Now to the word “random.” That is largely a scare word, since evolution is not, in fact, a random process. Natural selection is quite directed. There are a number of definitions of the word random, but in this case non-mathematicians are generally thinking something like “lacking a definite plan, purpose, or pattern” (Merriam-Webster). Though this is not the mathematical definition, it will work for our purposes.

In A Wonderful Life Gould suggested a thought experiment rolling back the movie of the history of life on earth from the time of the Cambrian explosion onward, and suggested that it might unroll in different ways because random events might occur differently. But there is a view of determinism that would say that everything that occurs is totally caused by previous events, thus if we had sufficient knowledge we could tie every event right back to be big band, down to movements of subatomic particles. With this level of determinism, someone with my view of evolution could claim that God did design not just human beings as such, but me in particular, by the way he “set off the big bang.” Everything would be determined by the arrangement of particles (and whatever) at the moment “cause” came to have any meaning. Thus intelligent design without that identifiable time of intervention.

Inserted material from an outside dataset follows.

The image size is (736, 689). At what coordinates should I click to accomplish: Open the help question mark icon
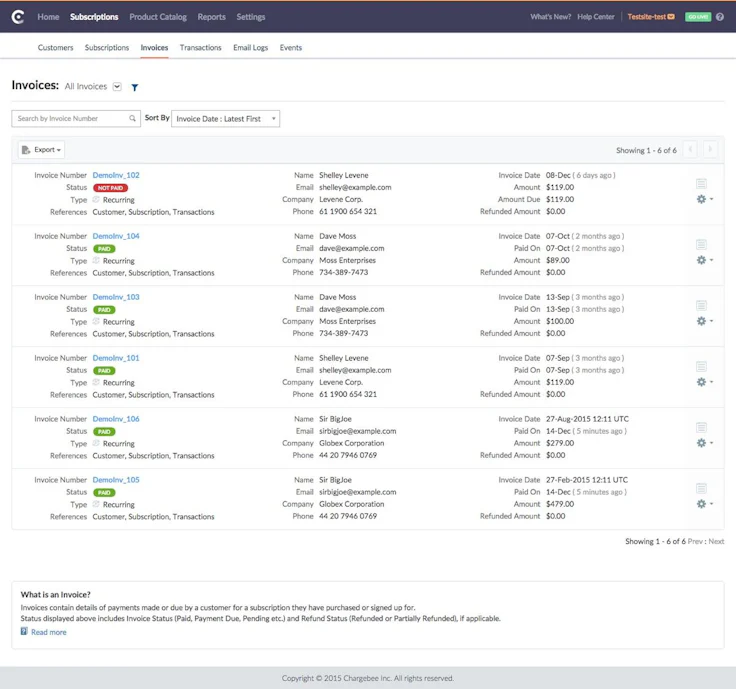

(For those who want to think more about this, let me link to two series by Peter Kirk at Speaker of Truth. I’m not specifically endorsing everything Peter says, and I gather that he isn’t either, but that’s not because I disagree with any substantial portion. I simply don’t understand the physics well enough for my agreement to make any difference. The important thing is that he is here working with concepts from physics, and relating them to theology and origins, and deals some with the issue of causation. The posts are Kingdom Dynamics Introduction, Beyond Causality, The Boundaries, and The Crunch, followed by The Beginning part 1 and part 2.)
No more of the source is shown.